Notícia Casamentos no Second Life tornam-se reais.


Por: ~


da Folha Online

Há quem diga que relacionamentos virtuais são bobagens de geeks e que o importante é sair para além das telas e viver o mundo real. À sua maneira, alguns internautas adotaram essa premissa --e levaram-na ao pé da letra. Casamentos intermediados pelo Second Life acontecem cada vez com mais freqüência, a ponto de se concretizarem na vida real.

É o caso da inglesa Nina Allam. Prestes a conhecer alguém com quem conversava on-line desde fevereiro deste ano, estava nervosa. Allam e Sean Barbary moravam há alguns quilômetros de distância, e haviam se casado no Second Life antes da reunião, pela primeira vez. "Eu estava apavorada na viagem. Muito, muito nervosa. Lembro-me de enviar uma mensagem de texto para ele, dizendo: 'última chance para cair fora' quando eu estava na estação, pronta para subir no trem", afirmou ela ao site da rede CNN.

Reprodução/CNN



Nina Allam e Sean Barbary no casamento do Second Life; depois da união virtual, casal se conheceu e se apaixonou no mundo real.



Antes de seu primeiro encontro, eles conversavam por telefone e webcam. Eles até criaram um lar no Second Life, uma ilha tropical virtual na qual moravam.

Ambos dizem que têm sentimentos verdadeiros um para o outro. Allam e Barbary pretendem se casar no Ano Novo e ficar juntos na vida real. "Eu nunca senti isso antes, eu a amo muito", disse Barbary. "Nunca achei que sentiria isso."

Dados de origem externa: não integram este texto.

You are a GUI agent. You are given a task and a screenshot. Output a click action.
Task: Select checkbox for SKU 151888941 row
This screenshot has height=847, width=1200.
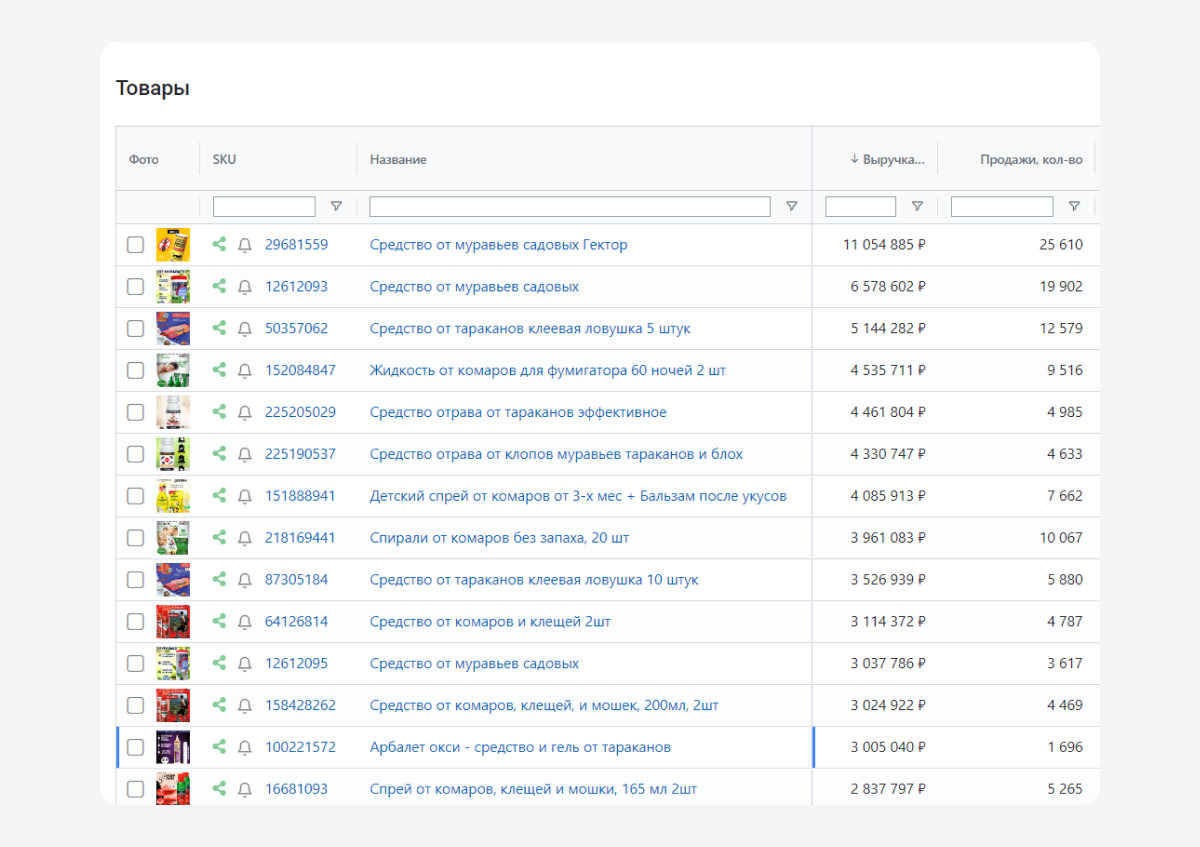pyautogui.click(x=135, y=496)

Para muitos dos seus habitantes, o Second Life é muito mais do que apenas um jogo 3D on-line, afinal, tem a sua própria economia e milhões de residentes que possuem propriedades, empresas, fazem amigos, namorados e até mesmo traem. Ou se casam.

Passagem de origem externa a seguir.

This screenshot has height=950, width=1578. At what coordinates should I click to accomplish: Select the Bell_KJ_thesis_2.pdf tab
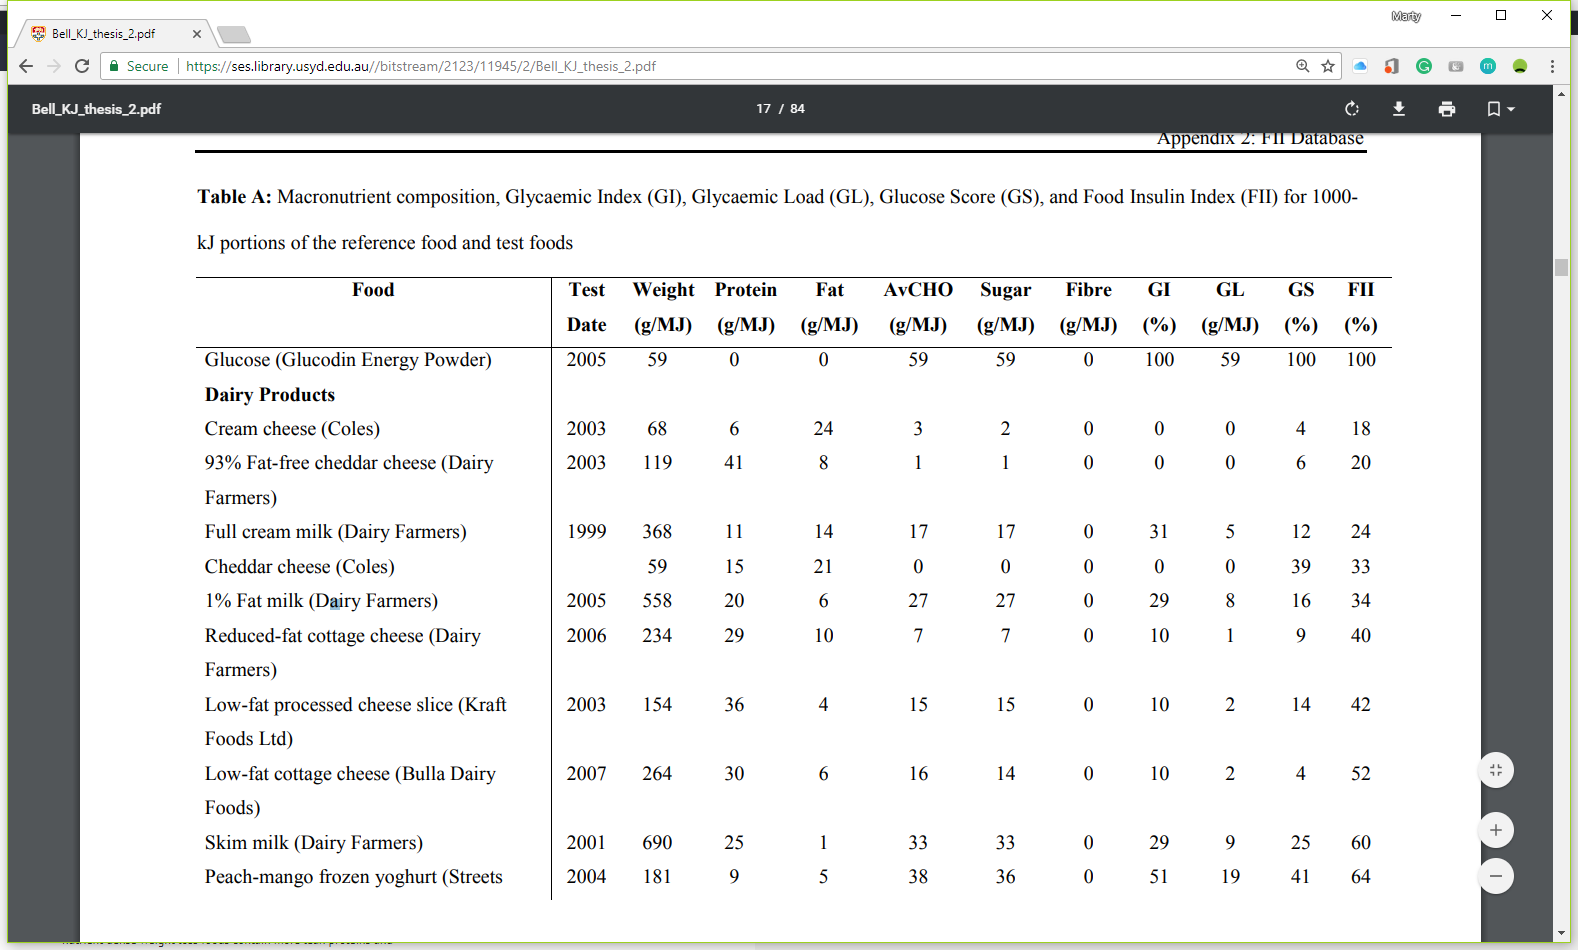tap(104, 34)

Um dos usuários casados disse à CNN que a relação do Second Life nas vidas reais é "maravilhosa". "Enquanto as pessoas não se machucarem, é uma grande coisa."

Comentários de Karol: Redação AnimeSpirit

Isso me lembra muito aquelas velhas histórias de "amor por correspondência" no início do século XX onde nossos avós namoravam por cartas.

Não é algo muito diferente até mesmo dos namoros "presenciais" daquela época onde pegar na mão da namorada era coisa para ser feita somente na festa de noivado e olhe lá!

Não mudou muita coisa, apenas o meio de comunicação por onde esse tipo de relacionamento ocorre.

Os riscos e também os benefícios continuam sendo os mesmos.